> [WORK REQUEST]: Reproduce the records below exactly, but only between the lines holding "The image size is (1161, 725)." and "173x105 pixels.", inclusive.

::: MATERIAL FOR THE TASK

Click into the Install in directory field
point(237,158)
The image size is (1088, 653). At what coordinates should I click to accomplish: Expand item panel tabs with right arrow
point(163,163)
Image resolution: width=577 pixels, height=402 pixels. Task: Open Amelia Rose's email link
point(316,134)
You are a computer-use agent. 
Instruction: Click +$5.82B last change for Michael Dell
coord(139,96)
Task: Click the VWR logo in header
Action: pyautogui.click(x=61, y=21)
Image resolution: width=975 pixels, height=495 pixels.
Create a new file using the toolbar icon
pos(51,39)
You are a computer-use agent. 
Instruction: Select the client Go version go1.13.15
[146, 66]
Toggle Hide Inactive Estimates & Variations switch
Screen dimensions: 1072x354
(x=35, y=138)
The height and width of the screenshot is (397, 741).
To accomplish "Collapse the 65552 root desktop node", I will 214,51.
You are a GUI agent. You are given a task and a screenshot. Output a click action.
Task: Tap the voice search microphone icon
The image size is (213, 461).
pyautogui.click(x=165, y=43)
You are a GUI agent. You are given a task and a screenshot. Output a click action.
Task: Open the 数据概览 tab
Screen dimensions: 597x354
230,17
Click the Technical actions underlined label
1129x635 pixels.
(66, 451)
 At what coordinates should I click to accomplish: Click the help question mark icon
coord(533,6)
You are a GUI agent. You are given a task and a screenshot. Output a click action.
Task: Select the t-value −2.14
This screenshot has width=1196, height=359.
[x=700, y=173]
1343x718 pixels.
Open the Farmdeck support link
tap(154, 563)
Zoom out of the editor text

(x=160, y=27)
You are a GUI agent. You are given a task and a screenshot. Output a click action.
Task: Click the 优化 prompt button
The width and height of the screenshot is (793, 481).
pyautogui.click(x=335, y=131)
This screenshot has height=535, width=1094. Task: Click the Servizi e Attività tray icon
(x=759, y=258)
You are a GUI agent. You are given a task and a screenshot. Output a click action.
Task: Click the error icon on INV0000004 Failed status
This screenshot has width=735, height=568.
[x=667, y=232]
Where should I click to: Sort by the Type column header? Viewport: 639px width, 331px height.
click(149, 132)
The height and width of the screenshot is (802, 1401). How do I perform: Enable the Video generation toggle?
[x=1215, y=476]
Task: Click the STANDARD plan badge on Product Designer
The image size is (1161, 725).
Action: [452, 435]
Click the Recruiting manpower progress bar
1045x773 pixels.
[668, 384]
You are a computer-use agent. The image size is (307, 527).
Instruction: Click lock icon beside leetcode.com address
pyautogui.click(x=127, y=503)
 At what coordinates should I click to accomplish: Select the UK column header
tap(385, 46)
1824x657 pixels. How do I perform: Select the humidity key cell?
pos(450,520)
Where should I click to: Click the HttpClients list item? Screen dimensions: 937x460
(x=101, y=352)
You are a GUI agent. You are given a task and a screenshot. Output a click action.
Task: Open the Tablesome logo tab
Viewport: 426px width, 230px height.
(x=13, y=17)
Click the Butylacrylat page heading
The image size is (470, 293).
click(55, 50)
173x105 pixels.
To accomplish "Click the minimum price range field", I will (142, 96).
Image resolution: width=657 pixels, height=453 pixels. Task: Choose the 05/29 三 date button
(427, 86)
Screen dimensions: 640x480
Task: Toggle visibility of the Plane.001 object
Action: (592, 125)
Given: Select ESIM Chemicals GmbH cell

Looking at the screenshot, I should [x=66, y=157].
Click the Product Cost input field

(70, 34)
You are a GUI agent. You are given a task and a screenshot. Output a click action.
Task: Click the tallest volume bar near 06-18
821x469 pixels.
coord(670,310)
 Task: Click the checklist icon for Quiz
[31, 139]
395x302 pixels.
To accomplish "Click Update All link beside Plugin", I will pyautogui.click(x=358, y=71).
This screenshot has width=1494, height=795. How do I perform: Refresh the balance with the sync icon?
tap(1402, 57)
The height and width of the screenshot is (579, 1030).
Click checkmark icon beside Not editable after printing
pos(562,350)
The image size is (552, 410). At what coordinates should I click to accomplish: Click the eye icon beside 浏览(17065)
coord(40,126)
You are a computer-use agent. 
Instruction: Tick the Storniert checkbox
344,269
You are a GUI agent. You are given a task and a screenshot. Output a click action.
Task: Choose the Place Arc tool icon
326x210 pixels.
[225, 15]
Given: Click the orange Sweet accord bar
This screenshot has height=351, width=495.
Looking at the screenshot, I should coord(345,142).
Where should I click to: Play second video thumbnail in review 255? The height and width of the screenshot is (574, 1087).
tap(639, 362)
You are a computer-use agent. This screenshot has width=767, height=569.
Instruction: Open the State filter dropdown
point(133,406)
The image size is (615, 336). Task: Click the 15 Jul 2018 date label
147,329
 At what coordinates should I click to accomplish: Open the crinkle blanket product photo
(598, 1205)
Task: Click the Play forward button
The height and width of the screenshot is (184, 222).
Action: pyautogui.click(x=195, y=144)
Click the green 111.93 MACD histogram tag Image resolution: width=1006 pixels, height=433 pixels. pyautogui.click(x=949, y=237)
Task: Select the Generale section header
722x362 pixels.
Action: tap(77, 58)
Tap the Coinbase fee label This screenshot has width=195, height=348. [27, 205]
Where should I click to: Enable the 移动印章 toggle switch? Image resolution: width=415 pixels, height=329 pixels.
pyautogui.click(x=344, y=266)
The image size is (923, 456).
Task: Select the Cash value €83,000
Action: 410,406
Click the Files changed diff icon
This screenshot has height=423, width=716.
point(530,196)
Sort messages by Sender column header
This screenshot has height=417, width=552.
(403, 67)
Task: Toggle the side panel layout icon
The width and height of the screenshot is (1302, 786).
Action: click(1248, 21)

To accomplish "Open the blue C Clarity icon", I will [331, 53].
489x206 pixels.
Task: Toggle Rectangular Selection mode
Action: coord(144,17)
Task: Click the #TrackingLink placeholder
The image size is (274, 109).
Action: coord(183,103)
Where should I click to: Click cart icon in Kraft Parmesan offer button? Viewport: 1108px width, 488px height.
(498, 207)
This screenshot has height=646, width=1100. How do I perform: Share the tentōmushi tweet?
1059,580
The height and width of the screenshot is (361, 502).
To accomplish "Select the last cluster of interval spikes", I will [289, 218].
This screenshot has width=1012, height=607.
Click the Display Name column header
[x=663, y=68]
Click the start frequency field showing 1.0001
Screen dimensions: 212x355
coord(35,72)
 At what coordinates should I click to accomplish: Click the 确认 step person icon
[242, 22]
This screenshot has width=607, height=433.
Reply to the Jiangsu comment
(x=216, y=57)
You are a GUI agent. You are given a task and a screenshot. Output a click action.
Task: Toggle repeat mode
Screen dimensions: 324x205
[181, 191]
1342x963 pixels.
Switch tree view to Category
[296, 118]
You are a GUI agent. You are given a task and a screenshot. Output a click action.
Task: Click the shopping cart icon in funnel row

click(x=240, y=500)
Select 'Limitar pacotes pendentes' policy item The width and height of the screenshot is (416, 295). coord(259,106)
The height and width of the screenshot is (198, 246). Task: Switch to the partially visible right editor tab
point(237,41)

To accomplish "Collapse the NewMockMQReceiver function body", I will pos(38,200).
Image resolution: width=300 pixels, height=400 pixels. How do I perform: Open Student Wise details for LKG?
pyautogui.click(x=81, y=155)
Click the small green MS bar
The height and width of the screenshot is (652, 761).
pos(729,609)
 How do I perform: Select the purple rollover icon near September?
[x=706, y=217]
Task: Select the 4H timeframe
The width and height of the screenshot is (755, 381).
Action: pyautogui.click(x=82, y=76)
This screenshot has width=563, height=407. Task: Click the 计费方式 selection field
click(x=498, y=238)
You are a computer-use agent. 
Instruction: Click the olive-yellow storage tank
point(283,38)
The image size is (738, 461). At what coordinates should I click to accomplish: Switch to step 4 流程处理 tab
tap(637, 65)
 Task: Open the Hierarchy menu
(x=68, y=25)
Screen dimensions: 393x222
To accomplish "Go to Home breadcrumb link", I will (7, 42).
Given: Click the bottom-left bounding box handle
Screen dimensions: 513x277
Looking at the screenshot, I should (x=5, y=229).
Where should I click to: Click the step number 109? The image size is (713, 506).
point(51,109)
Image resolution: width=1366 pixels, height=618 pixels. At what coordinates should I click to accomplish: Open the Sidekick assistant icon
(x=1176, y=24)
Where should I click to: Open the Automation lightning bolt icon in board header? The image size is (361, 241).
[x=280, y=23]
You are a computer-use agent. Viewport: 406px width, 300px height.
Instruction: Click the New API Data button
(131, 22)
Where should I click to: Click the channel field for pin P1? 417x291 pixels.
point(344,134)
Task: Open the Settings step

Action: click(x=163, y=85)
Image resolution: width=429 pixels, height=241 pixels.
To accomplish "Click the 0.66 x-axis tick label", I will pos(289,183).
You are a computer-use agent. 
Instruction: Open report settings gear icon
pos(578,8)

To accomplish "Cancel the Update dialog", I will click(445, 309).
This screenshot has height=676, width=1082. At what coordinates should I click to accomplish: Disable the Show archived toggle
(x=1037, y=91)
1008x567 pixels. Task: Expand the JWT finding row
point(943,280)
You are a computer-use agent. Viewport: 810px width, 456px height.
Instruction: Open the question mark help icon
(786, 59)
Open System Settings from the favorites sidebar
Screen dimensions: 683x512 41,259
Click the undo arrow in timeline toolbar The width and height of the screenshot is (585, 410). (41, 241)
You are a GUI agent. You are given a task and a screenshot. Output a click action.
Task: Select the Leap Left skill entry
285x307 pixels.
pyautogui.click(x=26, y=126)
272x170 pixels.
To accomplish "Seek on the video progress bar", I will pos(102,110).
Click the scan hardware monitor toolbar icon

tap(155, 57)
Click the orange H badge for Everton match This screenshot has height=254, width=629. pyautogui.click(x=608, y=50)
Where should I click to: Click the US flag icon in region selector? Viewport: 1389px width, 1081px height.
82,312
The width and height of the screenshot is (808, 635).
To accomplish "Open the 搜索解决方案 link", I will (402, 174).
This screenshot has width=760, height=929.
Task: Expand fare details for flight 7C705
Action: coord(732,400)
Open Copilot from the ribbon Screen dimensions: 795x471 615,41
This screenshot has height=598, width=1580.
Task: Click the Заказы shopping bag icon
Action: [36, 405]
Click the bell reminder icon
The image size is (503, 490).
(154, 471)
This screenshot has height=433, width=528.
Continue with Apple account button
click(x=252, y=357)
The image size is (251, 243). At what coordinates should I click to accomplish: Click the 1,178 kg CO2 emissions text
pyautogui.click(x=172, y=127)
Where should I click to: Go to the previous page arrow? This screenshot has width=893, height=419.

::::::

> [OUTPUT]:
The image size is (1161, 725).
Action: [452, 435]
Click the Recruiting manpower progress bar
1045x773 pixels.
[668, 384]
You are a computer-use agent. The image size is (307, 527).
Instruction: Click lock icon beside leetcode.com address
pyautogui.click(x=127, y=503)
 At what coordinates should I click to accomplish: Select the UK column header
tap(385, 46)
1824x657 pixels. How do I perform: Select the humidity key cell?
pos(450,520)
Where should I click to: Click the HttpClients list item? Screen dimensions: 937x460
(x=101, y=352)
You are a GUI agent. You are given a task and a screenshot. Output a click action.
Task: Open the Tablesome logo tab
Viewport: 426px width, 230px height.
(x=13, y=17)
Click the Butylacrylat page heading
The image size is (470, 293).
click(55, 50)
173x105 pixels.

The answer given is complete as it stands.